Doktor Faustus (fragmento)Thomas Mann
Doktor Faustus (fragmento)

"Me consuela pensar que el lector no podrá atribuirme a mí la responsabilidad de que el anterior capítulo sea más largo aún que el consagrado a las conferencias de Kretzschmar, cuyo número de páginas era ya inquietador. Se trata de un abuso que está fuera de mis responsabilidades de autor y no tiene por qué preocuparme. Por muchas y grandes que sean las consideraciones que el lector me inspira, no pude decidirme a aligerar la redacción ni a dividir el «diálogo» (obsérvese que pongo la palabra entre comillas, aunque no me hago la ilusión de que con ello atenúo el horror de su contenido) en capítulos diversos, cada uno con su cifra romana correspondiente.
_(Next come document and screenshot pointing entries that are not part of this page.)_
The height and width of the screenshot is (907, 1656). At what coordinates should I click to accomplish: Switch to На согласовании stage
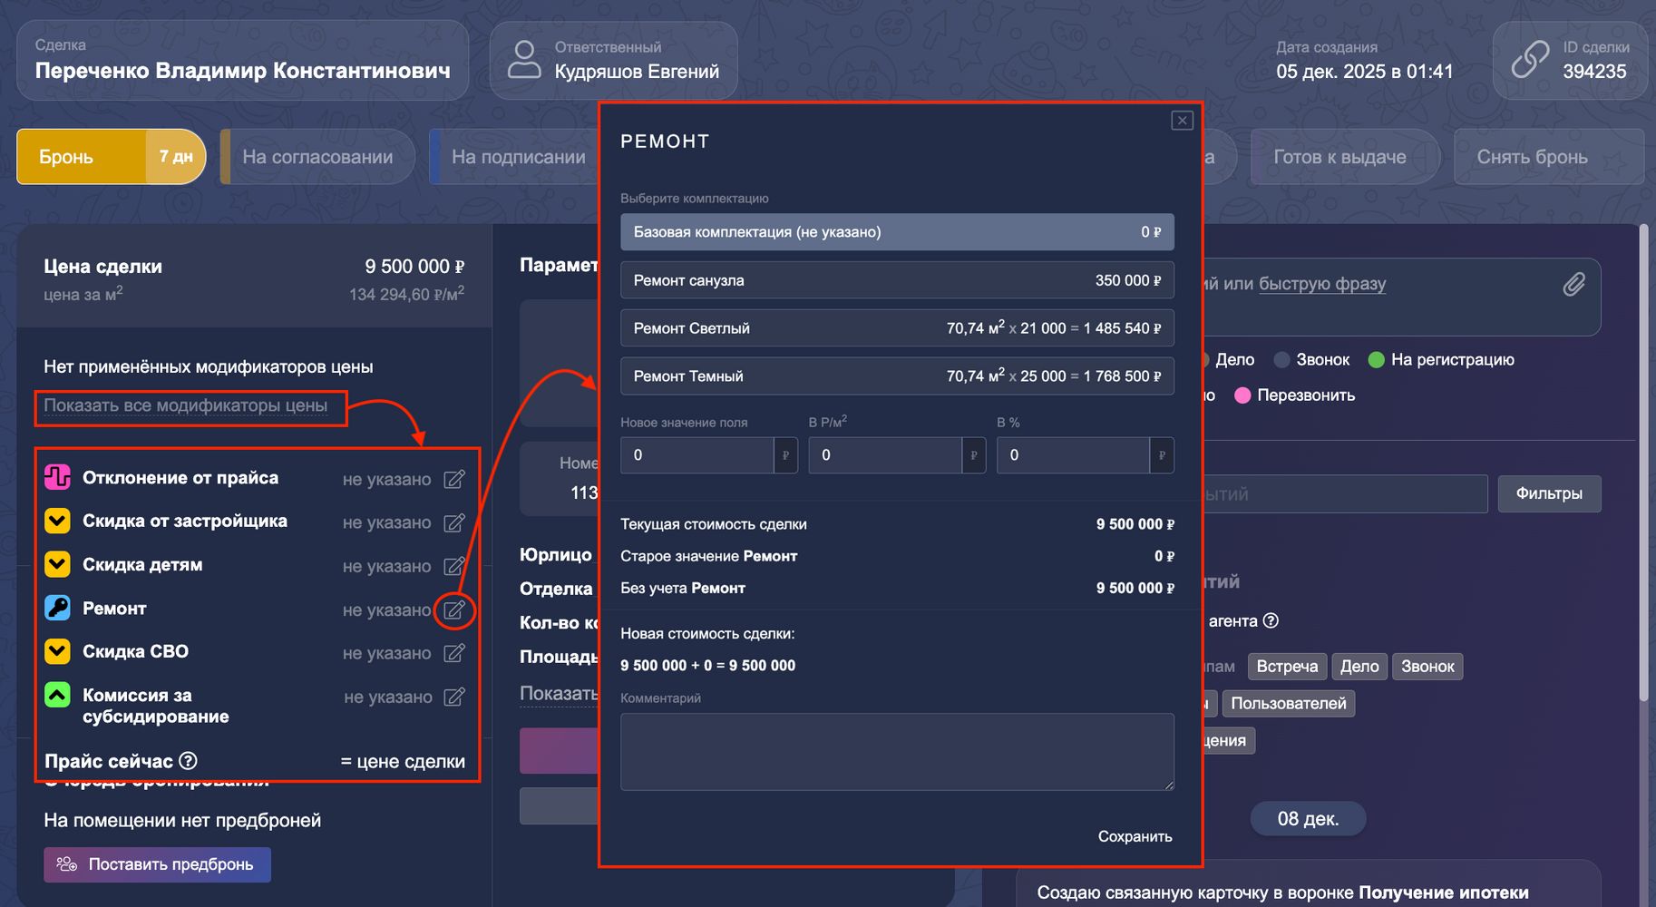(x=317, y=157)
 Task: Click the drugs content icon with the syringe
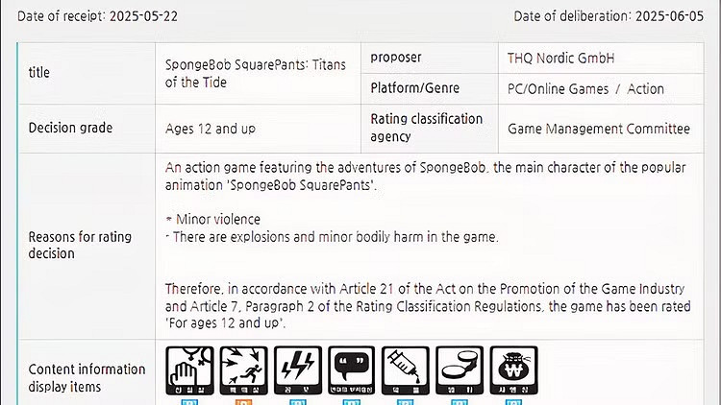point(406,369)
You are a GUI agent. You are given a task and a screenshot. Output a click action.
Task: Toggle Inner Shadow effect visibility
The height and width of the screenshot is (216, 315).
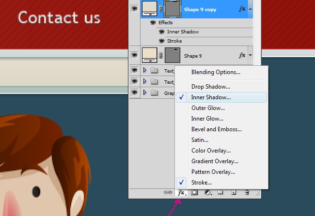click(x=161, y=32)
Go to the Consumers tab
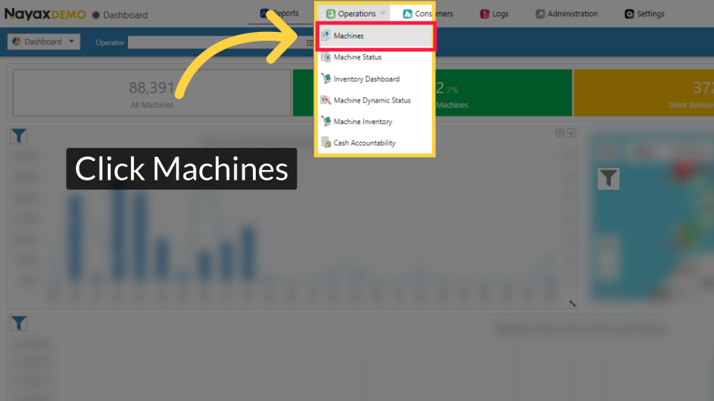 click(x=428, y=13)
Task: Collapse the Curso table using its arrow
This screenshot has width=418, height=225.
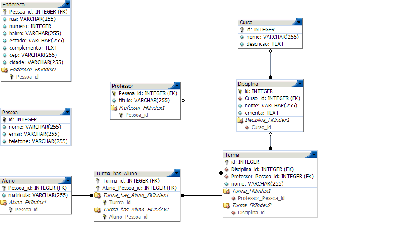Action: pyautogui.click(x=299, y=22)
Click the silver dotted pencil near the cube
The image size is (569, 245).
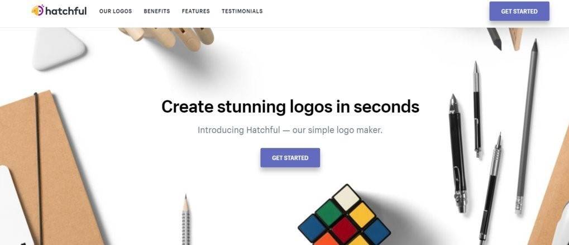click(185, 220)
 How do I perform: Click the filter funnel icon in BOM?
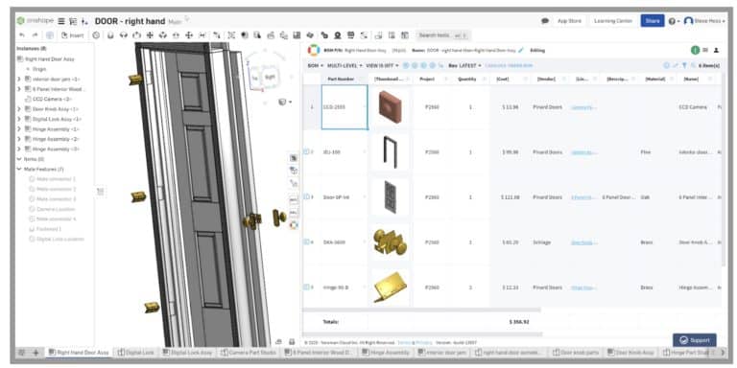[x=684, y=66]
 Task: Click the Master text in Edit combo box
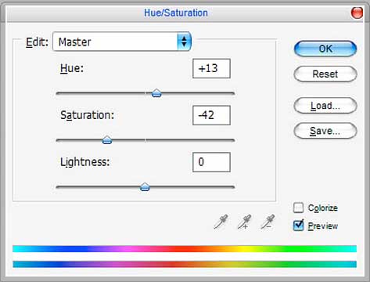click(x=75, y=42)
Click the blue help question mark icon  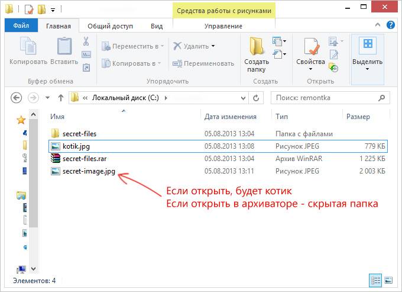coord(391,25)

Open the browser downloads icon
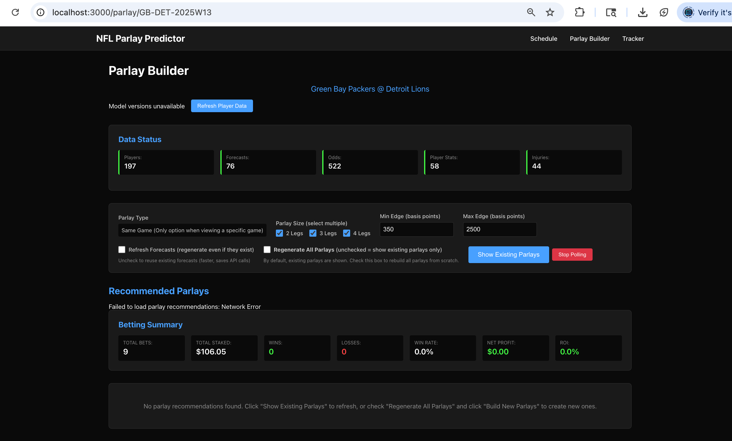(642, 12)
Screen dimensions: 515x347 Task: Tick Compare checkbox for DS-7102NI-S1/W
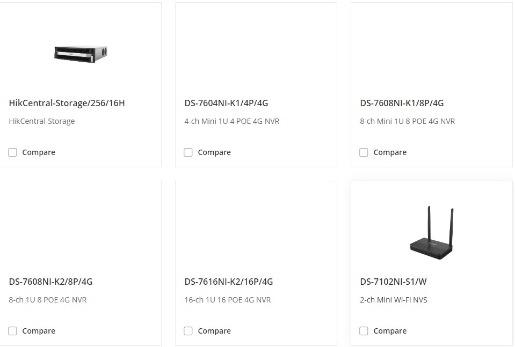(364, 331)
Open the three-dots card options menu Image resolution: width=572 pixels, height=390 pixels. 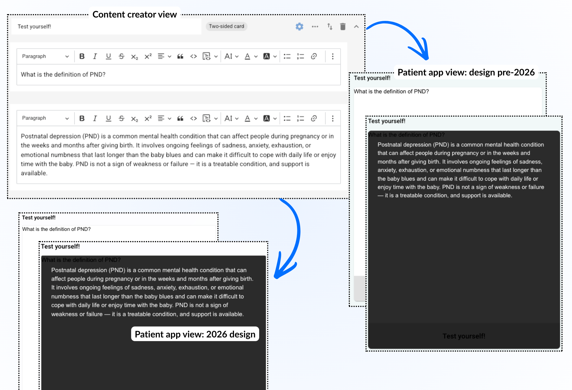(315, 27)
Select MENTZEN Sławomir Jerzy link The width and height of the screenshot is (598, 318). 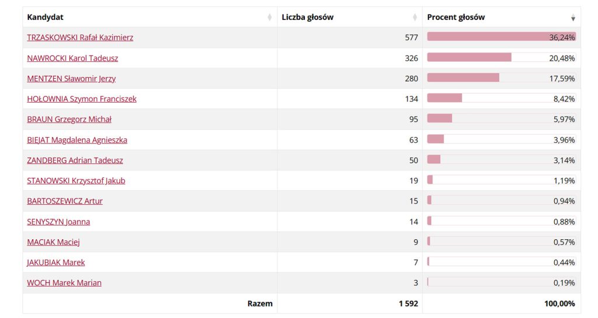click(71, 78)
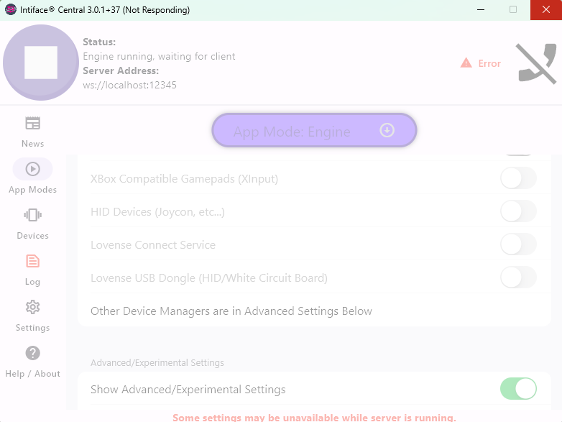Enable HID Devices (Joycon, etc...) switch
Screen dimensions: 562x422
point(518,211)
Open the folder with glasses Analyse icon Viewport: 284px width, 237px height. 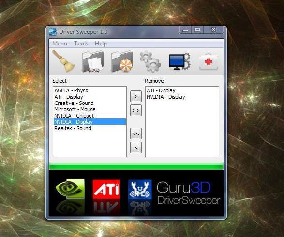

He transmitido con escrupulosa fidelidad lo que de otro recibí, después de transcribirlo del papel de música de Adrián para incorporarlo a mi manuscrito, palabra por palabra, letra por letra. Dejando a menudo la pluma, interrumpiendo el trabajo para recobrar fuerzas, midiendo a lentos pasos, bajo el peso de ideas y pensamientos, mi gabinete de trabajo, sentándome a veces en el sofá con la cabeza entre las manos. De tal modo que, por extraña que pueda parecer la cosa, un capítulo que no me daba más trabajo que el de copiarlo exigió de mí tanto tiempo como cualquier otro de los demás.
Una copia hecha a conciencia y con interés por el asunto es, para mí por lo menos (y Monsignore Hinterpfórtner es de la misma opinión), un trabajo tan enojoso como el de dar forma escrita a los propios pensamientos. Así es posible que el lector haya calculado por lo bajo el número de días y de semanas que llevo dedicados a narrar la vida de mi difunto amigo. Aun cuando mi pedantería pueda parecerle ridícula, siento la necesidad de comunicar al lector que ha pasado casi un año desde que puse manos a la obra, y hemos llegado ya al mes de abril de 1944.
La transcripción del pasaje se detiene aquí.